Project: Build a pytest suite for TaskForge: unit tests for utilities, integration tests for each endpoint using TestClient against a real test database (with transactional rollback), factory_boy for test data, and run everything in CI on every PR.

Module 12

When something breaks at 3am, observability is the difference between a quick fix and a postmortem. Learn the modern stack — structured logs, OpenTelemetry traces, Prometheus metrics — and what to instrument first.

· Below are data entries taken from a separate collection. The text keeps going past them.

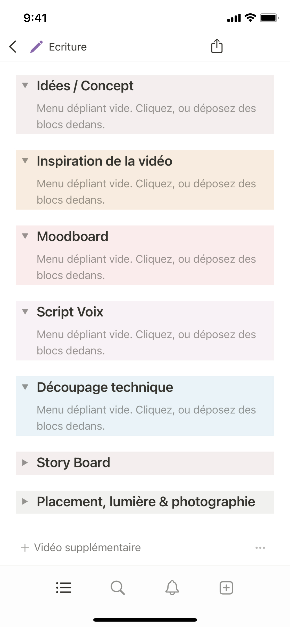Collapse the Script Voix section
Image resolution: width=290 pixels, height=627 pixels.
25,311
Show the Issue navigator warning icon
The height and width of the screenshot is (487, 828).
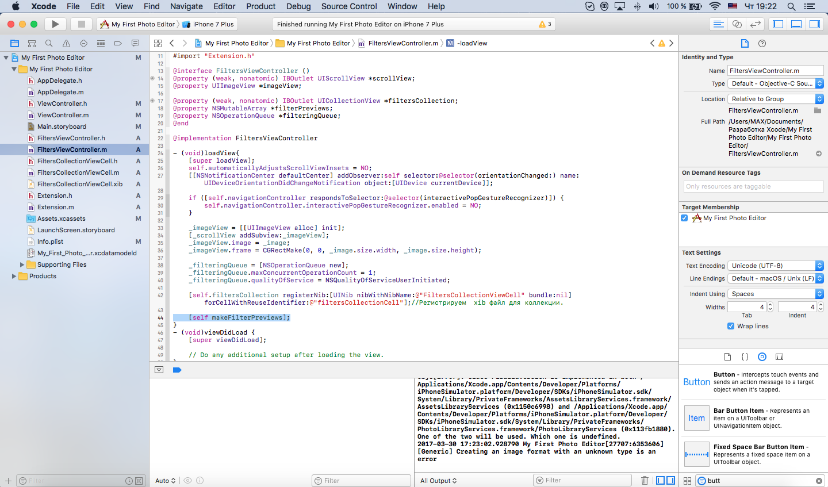(66, 43)
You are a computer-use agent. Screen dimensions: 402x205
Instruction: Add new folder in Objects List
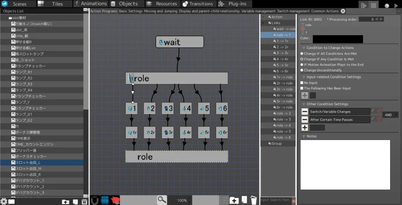pos(65,202)
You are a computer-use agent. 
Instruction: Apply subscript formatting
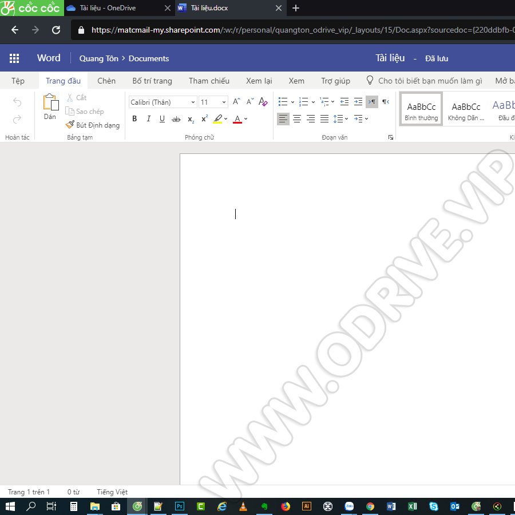(190, 120)
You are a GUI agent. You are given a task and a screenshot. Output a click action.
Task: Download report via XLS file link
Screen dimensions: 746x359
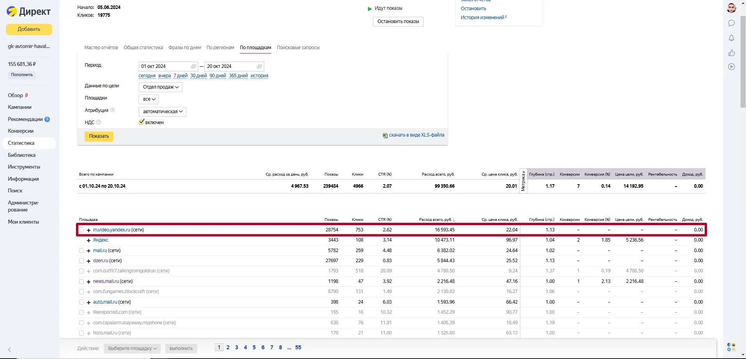click(416, 135)
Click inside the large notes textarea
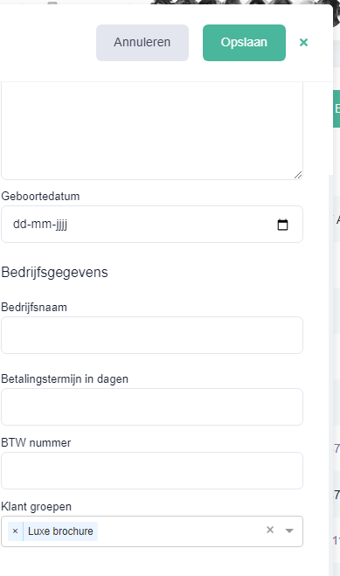Screen dimensions: 340x576 [x=152, y=130]
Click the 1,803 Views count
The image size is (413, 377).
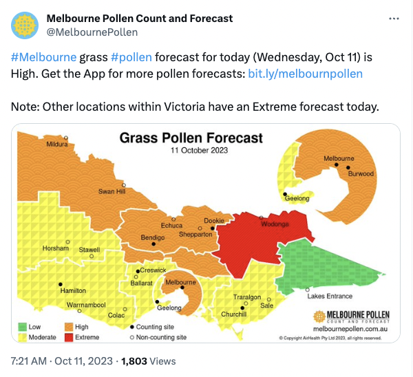click(x=148, y=361)
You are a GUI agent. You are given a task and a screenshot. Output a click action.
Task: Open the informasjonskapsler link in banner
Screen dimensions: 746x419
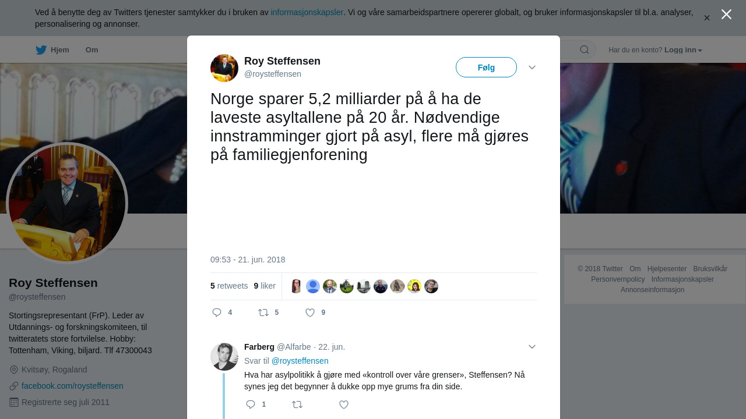click(307, 12)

Project: Instrument TaskForge: structured JSON logs with trace IDs on every request, OpenTelemetry traces shipped to a local Jaeger, /metrics endpoint with request count, latency histogram, and DB query time. Build a Grafana dashboard showing the RED method.

Module 13

Code that runs only on your laptop isn't a backend. Learn to package, configure, and deploy a Python service the way modern teams do — Docker, env config, secrets, zero-downtime deploys.

Project: Containerize TaskForge with a multi-stage Dockerfile, externalize all config via env vars validated by Pydantic, store secrets in the cloud's secret manager, and ship a CI/CD pipeline that runs tests and deploys on merge to main.

Module 14

AI features can transform a CRUD API into a product. Learn to integrate the OpenAI SDK, stream responses, manage cost and rate limits, and build features that fail gracefully.

Project: Add three AI features to TaskForge: (1) POST /tasks/{id}/summarize that streams a token-by-token summary, (2) POST /tasks/suggest-priority that returns a structured JSON suggestion, (3) POST /tasks/search using embeddings + pgvector. All with retries, cost tracking, and a per-user budget.

Optional PathAPI Platform

Webhooks, versioning & multi-tenant APIs

The modules below are optional — only follow this branch if you want to specialize in API Platform. Skip ahead if not.

Optional · API Platform

When external developers depend on your API, the rules change. Learn to ship outbound webhooks, version safely without breaking integrators, and design for multiple tenants from day one.

Project: Add a webhook subsystem to TaskForge: a /webhooks/subscriptions API for tenants to register endpoints, signed payloads with HMAC, retries with exponential backoff, and a delivery log dashboard. Add /v1 and /v2 routing with a deprecation policy.

Optional PathDistributed Systems & Scale

Make it work when one server isn't enough

The modules below are optional — only follow this branch if you want to specialize in Distributed Systems & Scale. Skip ahead if not.

Optional · Distributed Systems & Scale

At scale, every assumption breaks. Learn the patterns senior backend engineers reason in: replication, sharding, idempotency, queues as architecture, and the consistency tradeoffs you can't avoid.

Project: Make TaskForge horizontally scalable: add a Postgres read replica with read-after-write awareness, make every mutating endpoint idempotent via Idempotency-Key, decompose one synchronous flow into a queue-based saga, and document the consistency guarantees you give callers.